There it was, the burn I was looking for! The mix of salty and sweet and heat creeping up but never overtaking me, the layers of flavors on top of layers of flavors, the contrast of cold and crisp and…yes. So much better than burning to death in a polyester robe in the service of a pudding-cake!
And, amazingly, it seemed as if time had reset itself: I was able to leave Danny’ apartment and go back to mine, which was unharmed, unburned, whole – like I’d never even delved into the original recipe in the first place.
I set out to make a batch of dumplings for my wife and a couple friends that night in celebration of life not ending, and doing so I found this: that I needed to adjust the quantities of the recipe I had – maybe twice as much dough for that amount of filling. And I needed to work on my dumpling dough rolling technique – Danny made it look like a breeze, the dumplings I made looked like wax sculptures someone had taken a blowtorch to.
While I was doing the dishes, wondering how I’d rectify the problems of my recipe on such short notice, I heard a voice whispering something. It felt like it was coming from somewhere close to me, like silk brushing against my hear, like a shell pressed against my skull: a dependable recipe, a dependable recipe, a dependable….

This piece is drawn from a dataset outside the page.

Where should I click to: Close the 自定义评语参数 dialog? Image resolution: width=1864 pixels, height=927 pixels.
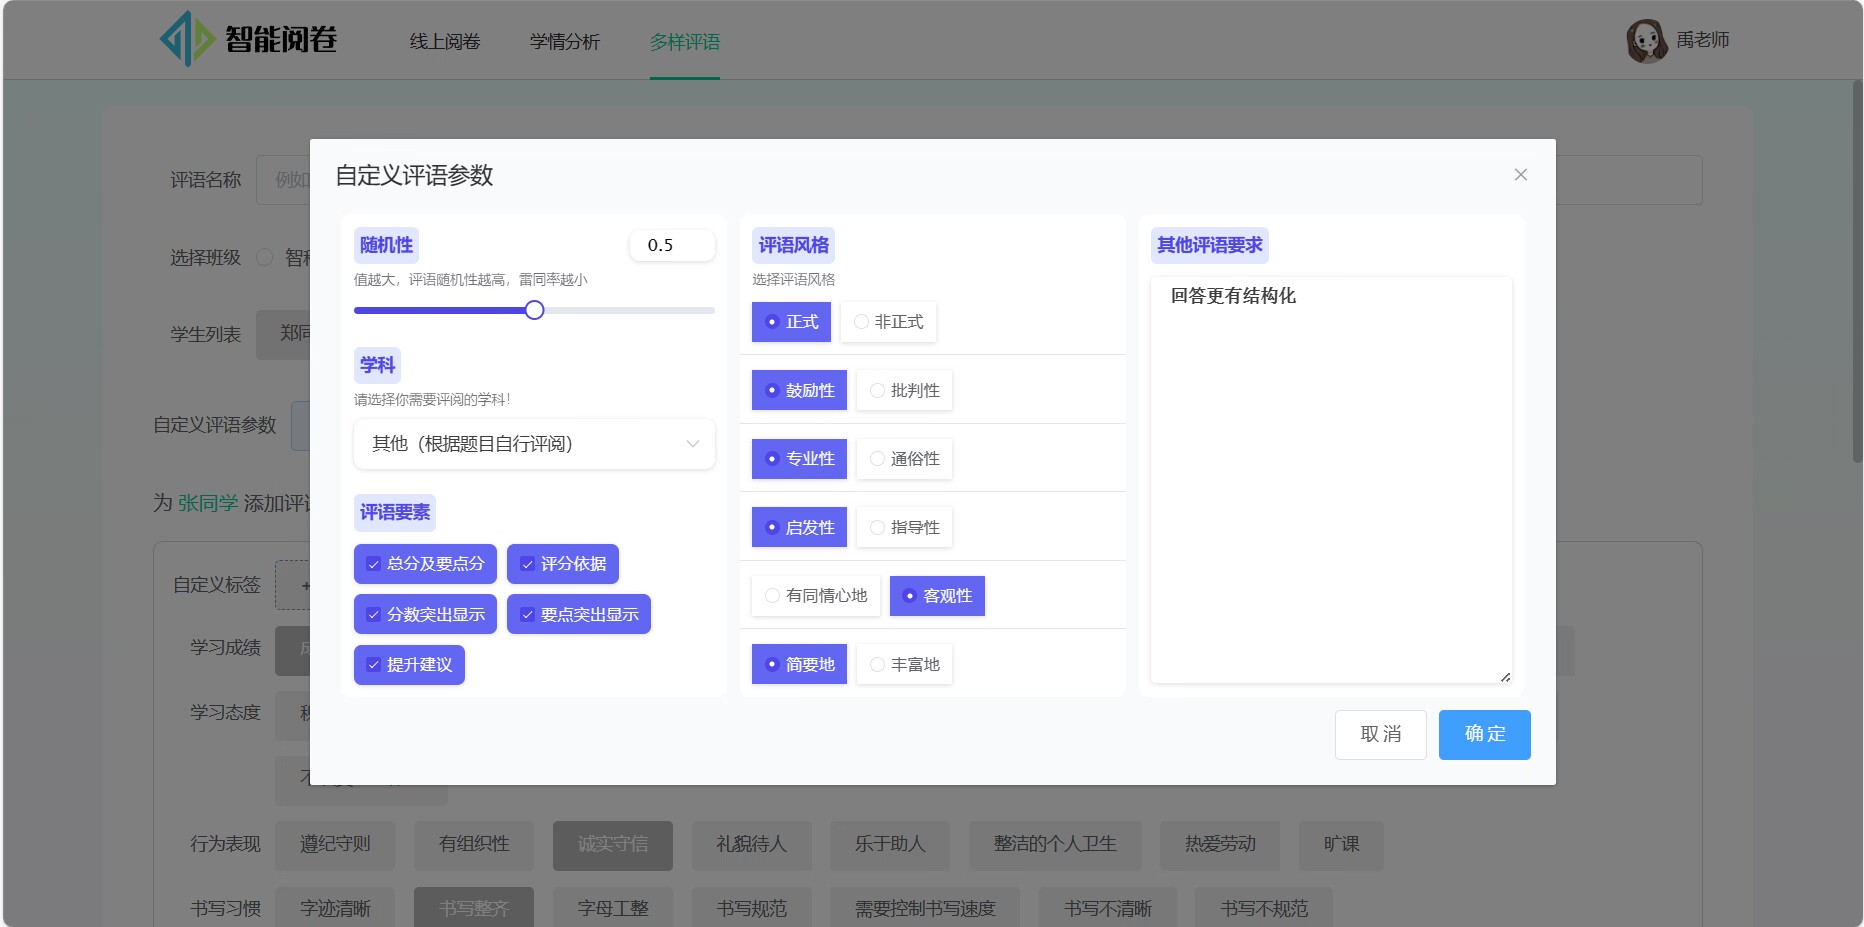(1520, 174)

I spun around to find the ghoul of Merrill Stubbs floating over my kitchen counter, her mouth only inches from my head, like a less creepy but still otherworldly version of that ghost librarian from the opening scene of Ghostbusters. I was terrified and shocked, paralyzed and curious: I always wondered what foxy lady-ghosts were wearing under those gauzy floating white garments they wore…
But as she wound up with a well-buttered three-quart ovular baking dish, I knew I’d never find out: I’d been asked to test a cake recipe and I’d written a stupid story about ghosts and geodes and spicy Chinese dumplings.
The first hit knocked most of the teeth out of my mouth. The second knocked me mostly unconscious.
And as I lay dying on my kitchen floor, my teeth and blood pooling like so much dried-cherry sauce on my chest, I called out for Amanda Hesser to help me. But I was beyond help then. Maybe I always was.
I looked up to see Ms. Stubbs bringing the baking dish upon me another time, and closed my eyes, knowing what would come next.